Ich wollte immer gut sein in meiner Rolle. Ich habe nicht draußen gearbeitet, und jetzt seit 2017 mit dem Pflegestärkungsgesetz habe ich den Job als Betreuerin, Pflegerin und Mutter offiziell und verdiene für meine Leistung 901 Euro! Und habe viel Zeit in meinem Job. Ich bin nicht mehr gestresst! Manchmal habe ich das Gefühl, dass ich Flügel habe! An was fehlt es mir? Ich genieße die kleinen Momente, ich liebe in der Früh meinen Kaffee, egal wie der Tag verläuft. Es ist Fülle.

Das Haus ist jetzt geordnet, seit die großen Kinder ausgezogen sind. 8 Enkelkinder haben wir inzwischen. Mein Mann ist nicht mehr gesund. Jeder hat seinen Stress, alles darf langsamer gehen. Wir verwachsen wieder.

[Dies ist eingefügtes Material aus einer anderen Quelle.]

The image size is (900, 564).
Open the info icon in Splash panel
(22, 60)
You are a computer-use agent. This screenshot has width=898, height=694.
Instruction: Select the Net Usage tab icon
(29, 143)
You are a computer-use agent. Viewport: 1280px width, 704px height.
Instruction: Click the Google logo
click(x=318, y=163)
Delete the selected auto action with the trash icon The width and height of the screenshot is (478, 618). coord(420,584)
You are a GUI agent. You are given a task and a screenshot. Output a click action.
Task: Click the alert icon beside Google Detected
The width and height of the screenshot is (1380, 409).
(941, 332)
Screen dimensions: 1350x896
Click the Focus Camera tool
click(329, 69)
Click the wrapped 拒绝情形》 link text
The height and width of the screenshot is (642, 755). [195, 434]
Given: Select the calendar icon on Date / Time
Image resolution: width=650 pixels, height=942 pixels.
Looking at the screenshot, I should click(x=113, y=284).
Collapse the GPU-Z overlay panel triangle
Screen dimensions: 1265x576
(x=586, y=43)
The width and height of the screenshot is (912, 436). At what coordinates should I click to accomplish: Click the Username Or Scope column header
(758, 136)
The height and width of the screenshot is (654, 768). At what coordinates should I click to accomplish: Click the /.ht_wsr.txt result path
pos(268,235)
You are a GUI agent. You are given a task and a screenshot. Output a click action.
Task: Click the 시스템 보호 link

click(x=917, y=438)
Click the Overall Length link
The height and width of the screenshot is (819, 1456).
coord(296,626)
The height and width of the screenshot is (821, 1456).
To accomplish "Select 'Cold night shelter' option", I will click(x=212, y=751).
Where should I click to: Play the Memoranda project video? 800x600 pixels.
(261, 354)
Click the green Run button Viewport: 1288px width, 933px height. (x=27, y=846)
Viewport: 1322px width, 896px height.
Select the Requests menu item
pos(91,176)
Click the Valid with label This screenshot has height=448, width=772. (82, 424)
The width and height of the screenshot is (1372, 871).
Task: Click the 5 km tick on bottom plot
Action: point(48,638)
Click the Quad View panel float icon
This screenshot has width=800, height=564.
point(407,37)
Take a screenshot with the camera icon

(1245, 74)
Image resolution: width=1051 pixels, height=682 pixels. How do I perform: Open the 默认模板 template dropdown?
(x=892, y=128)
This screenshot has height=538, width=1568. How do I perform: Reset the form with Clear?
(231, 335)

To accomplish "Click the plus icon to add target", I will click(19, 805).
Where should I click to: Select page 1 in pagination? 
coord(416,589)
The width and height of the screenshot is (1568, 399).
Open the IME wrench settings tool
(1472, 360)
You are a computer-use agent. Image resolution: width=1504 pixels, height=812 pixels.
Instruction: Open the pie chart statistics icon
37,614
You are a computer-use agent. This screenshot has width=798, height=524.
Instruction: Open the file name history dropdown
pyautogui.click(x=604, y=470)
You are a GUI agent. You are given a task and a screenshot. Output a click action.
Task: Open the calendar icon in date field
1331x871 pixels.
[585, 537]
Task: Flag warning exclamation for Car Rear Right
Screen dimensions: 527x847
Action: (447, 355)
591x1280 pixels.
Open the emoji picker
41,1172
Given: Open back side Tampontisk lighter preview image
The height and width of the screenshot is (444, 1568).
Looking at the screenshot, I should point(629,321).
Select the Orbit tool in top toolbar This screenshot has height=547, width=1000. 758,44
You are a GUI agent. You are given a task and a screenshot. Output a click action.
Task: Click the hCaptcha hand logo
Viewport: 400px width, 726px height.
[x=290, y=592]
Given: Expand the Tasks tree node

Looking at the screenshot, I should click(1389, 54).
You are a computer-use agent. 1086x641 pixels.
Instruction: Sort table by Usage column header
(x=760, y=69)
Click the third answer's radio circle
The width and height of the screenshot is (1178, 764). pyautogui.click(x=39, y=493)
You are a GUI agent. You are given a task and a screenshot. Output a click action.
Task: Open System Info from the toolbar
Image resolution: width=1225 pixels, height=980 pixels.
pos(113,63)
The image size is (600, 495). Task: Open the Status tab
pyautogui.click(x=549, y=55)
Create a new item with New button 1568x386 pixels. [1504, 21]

Was ich an andere Familien weitergeben könnte? Es ist ein Hineinwachsen, ein Annehmen, ein Führenlassen. Es gibt einen Gewinn an Zeit und Raum, einen Zuwachs an Bindung. Man darf sich einlassen.

Was geholfen hat? Dass die ganze Familie Teresa voll angenommen hat. Teresa ist selbstbewusst und strahlend. Sie streckt die Hand aus und kommuniziert auch ohne Worte. Sie lautiert nur, ihre vier Worte sind Mama, Papa, "Am" für die Geschwister und "Bua" für den nicht verheirateten Bruder. Und trotzdem bringt sie sich ein, ist sehr präsent, auch außerhalb der Familie, ist glücklich und macht andere froh. In ihrer neuen Klasse ist sie gut angekommen und bereichert die Klassengemeinschaft. Sie hat Ausstrahlung!

Es tut ihr gut, wenn sie herauskommt. Sie wird eines Tages in einer Förderstätte für schwerbehinderte Menschen sein. Sie verbringt immer wieder mal einen Tag im Wohnheim, sie wird dort schon gekannt und fühlt sich dort auch wohl.

Ich werde es verkraften, wenn wir eines Tages nicht mehr können. Und Teresa auch.